Instructions for the task -
Some of the lines below need repeating. Reproduce exactly those between the lines holding "You are a GUI" and "Viewport: 591px width, 1280px height.", inclusive.

Record set -
────────────────────────────────────────
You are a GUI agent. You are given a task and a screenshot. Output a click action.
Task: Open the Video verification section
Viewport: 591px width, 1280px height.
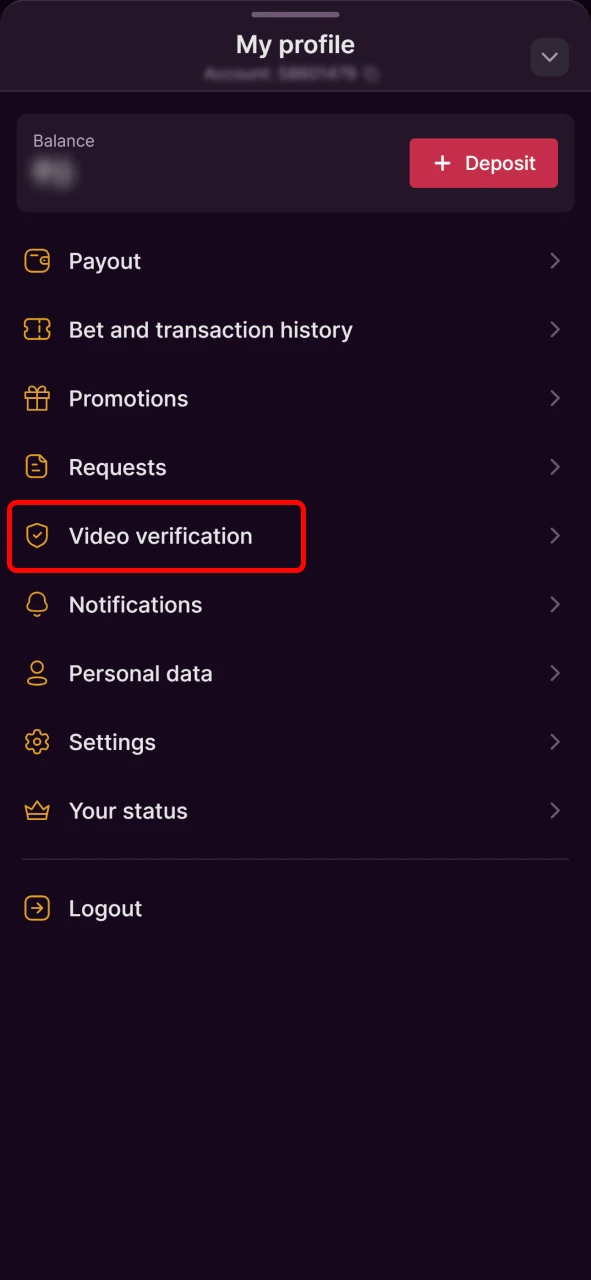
────────────────────────────────────────
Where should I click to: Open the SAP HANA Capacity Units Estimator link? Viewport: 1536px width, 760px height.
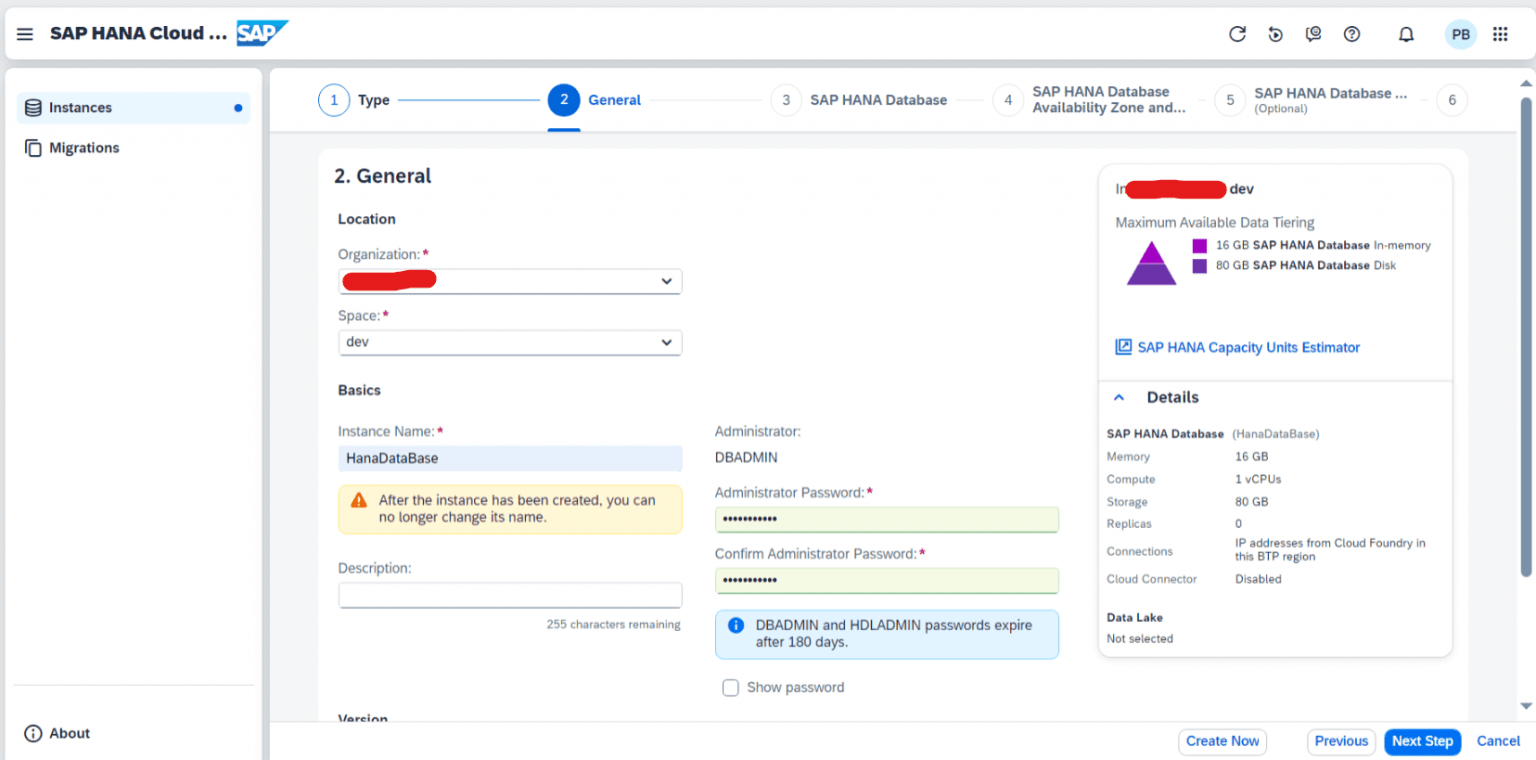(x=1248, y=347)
────────────────────────────────────────
Answer for this exercise -
You are a GUI agent. You are given a task and a screenshot. Output a click action.
Task: Open the Video verification section
Viewport: 591px width, 1280px height.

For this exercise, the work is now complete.